**INSTRUCTION:** Copy out every line of the material below without any changes.

**DATASET EXCERPTS:**

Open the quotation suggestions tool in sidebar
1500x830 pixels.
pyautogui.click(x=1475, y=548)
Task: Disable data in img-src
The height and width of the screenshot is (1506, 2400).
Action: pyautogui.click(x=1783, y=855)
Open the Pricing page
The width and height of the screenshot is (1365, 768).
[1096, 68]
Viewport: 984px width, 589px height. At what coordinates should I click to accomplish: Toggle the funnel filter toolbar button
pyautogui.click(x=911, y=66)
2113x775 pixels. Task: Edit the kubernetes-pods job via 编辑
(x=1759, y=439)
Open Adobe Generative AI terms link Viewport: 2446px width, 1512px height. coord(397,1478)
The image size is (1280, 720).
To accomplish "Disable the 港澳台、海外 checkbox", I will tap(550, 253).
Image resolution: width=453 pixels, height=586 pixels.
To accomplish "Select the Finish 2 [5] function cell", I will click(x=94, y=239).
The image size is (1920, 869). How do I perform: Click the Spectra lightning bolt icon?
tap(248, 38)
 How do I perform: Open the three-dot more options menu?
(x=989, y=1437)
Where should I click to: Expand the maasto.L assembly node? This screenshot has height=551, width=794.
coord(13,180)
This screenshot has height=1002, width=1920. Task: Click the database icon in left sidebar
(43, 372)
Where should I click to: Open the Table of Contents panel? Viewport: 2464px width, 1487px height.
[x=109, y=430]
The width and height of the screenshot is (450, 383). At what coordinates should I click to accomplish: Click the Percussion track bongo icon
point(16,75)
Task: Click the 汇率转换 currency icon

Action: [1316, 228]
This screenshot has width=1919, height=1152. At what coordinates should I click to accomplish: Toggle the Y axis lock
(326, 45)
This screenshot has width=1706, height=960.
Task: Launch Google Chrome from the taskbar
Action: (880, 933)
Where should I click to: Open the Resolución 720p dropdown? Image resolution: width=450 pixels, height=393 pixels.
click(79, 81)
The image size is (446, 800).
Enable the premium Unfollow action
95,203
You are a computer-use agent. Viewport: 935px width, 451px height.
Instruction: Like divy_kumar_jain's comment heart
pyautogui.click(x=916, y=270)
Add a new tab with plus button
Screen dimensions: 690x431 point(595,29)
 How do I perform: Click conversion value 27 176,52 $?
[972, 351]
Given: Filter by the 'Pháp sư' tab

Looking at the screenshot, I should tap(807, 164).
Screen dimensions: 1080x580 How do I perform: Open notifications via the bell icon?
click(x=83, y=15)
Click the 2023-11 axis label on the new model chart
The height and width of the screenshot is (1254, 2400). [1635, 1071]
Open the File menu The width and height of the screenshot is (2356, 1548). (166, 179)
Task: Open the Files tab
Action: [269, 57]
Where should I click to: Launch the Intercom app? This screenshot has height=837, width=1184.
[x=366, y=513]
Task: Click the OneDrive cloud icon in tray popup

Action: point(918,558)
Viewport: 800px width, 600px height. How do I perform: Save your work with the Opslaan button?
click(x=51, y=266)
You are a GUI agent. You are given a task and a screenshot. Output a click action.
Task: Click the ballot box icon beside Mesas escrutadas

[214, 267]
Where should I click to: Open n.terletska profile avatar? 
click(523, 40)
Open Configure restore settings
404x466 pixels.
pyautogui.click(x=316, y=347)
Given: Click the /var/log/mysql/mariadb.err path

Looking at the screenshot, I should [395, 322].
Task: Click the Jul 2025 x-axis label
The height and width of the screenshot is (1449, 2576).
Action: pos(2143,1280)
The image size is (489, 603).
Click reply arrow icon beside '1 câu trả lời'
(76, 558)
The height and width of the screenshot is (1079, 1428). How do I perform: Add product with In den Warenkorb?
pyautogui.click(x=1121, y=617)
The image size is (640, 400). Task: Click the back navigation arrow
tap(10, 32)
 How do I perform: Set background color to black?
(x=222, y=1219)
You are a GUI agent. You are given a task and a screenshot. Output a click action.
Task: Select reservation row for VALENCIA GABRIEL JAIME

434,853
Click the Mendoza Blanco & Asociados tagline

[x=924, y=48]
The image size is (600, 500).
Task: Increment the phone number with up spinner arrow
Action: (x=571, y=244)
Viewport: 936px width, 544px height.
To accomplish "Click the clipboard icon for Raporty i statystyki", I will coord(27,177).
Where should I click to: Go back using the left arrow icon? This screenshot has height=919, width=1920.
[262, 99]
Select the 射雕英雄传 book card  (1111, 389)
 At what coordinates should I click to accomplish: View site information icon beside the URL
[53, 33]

**RESULT OF THE TASK:**
Open the quotation suggestions tool in sidebar
1500x830 pixels.
pyautogui.click(x=1475, y=548)
Task: Disable data in img-src
The height and width of the screenshot is (1506, 2400).
Action: pyautogui.click(x=1783, y=855)
Open the Pricing page
The width and height of the screenshot is (1365, 768).
[1096, 68]
Viewport: 984px width, 589px height. At what coordinates should I click to accomplish: Toggle the funnel filter toolbar button
pyautogui.click(x=911, y=66)
2113x775 pixels. Task: Edit the kubernetes-pods job via 编辑
(x=1759, y=439)
Open Adobe Generative AI terms link Viewport: 2446px width, 1512px height. coord(397,1478)
The image size is (1280, 720).
To accomplish "Disable the 港澳台、海外 checkbox", I will tap(550, 253).
Image resolution: width=453 pixels, height=586 pixels.
To accomplish "Select the Finish 2 [5] function cell", I will click(x=94, y=239).
The image size is (1920, 869). How do I perform: Click the Spectra lightning bolt icon?
tap(248, 38)
 How do I perform: Open the three-dot more options menu?
(x=989, y=1437)
Where should I click to: Expand the maasto.L assembly node? This screenshot has height=551, width=794.
coord(13,180)
This screenshot has height=1002, width=1920. Task: Click the database icon in left sidebar
(43, 372)
Where should I click to: Open the Table of Contents panel? Viewport: 2464px width, 1487px height.
[x=109, y=430]
The width and height of the screenshot is (450, 383). At what coordinates should I click to accomplish: Click the Percussion track bongo icon
point(16,75)
Task: Click the 汇率转换 currency icon

Action: [1316, 228]
This screenshot has width=1919, height=1152. At what coordinates should I click to accomplish: Toggle the Y axis lock
(326, 45)
This screenshot has width=1706, height=960.
Task: Launch Google Chrome from the taskbar
Action: (880, 933)
Where should I click to: Open the Resolución 720p dropdown? Image resolution: width=450 pixels, height=393 pixels.
click(79, 81)
The image size is (446, 800).
Enable the premium Unfollow action
95,203
You are a computer-use agent. Viewport: 935px width, 451px height.
Instruction: Like divy_kumar_jain's comment heart
pyautogui.click(x=916, y=270)
Add a new tab with plus button
Screen dimensions: 690x431 point(595,29)
 How do I perform: Click conversion value 27 176,52 $?
[972, 351]
Given: Filter by the 'Pháp sư' tab

Looking at the screenshot, I should tap(807, 164).
Screen dimensions: 1080x580 How do I perform: Open notifications via the bell icon?
click(x=83, y=15)
Click the 2023-11 axis label on the new model chart
The height and width of the screenshot is (1254, 2400). [1635, 1071]
Open the File menu The width and height of the screenshot is (2356, 1548). (166, 179)
Task: Open the Files tab
Action: [269, 57]
Where should I click to: Launch the Intercom app? This screenshot has height=837, width=1184.
[x=366, y=513]
Task: Click the OneDrive cloud icon in tray popup

Action: point(918,558)
Viewport: 800px width, 600px height. How do I perform: Save your work with the Opslaan button?
click(x=51, y=266)
You are a GUI agent. You are given a task and a screenshot. Output a click action.
Task: Click the ballot box icon beside Mesas escrutadas

[214, 267]
Where should I click to: Open n.terletska profile avatar? 
click(523, 40)
Open Configure restore settings
404x466 pixels.
pyautogui.click(x=316, y=347)
Given: Click the /var/log/mysql/mariadb.err path

Looking at the screenshot, I should [395, 322].
Task: Click the Jul 2025 x-axis label
The height and width of the screenshot is (1449, 2576).
Action: pos(2143,1280)
The image size is (489, 603).
Click reply arrow icon beside '1 câu trả lời'
(76, 558)
The height and width of the screenshot is (1079, 1428). How do I perform: Add product with In den Warenkorb?
pyautogui.click(x=1121, y=617)
The image size is (640, 400). Task: Click the back navigation arrow
tap(10, 32)
 How do I perform: Set background color to black?
(x=222, y=1219)
You are a GUI agent. You are given a task and a screenshot. Output a click action.
Task: Select reservation row for VALENCIA GABRIEL JAIME

434,853
Click the Mendoza Blanco & Asociados tagline

[x=924, y=48]
The image size is (600, 500).
Task: Increment the phone number with up spinner arrow
Action: (x=571, y=244)
Viewport: 936px width, 544px height.
To accomplish "Click the clipboard icon for Raporty i statystyki", I will coord(27,177).
Where should I click to: Go back using the left arrow icon? This screenshot has height=919, width=1920.
[262, 99]
Select the 射雕英雄传 book card  (1111, 389)
 At what coordinates should I click to accomplish: View site information icon beside the URL
[53, 33]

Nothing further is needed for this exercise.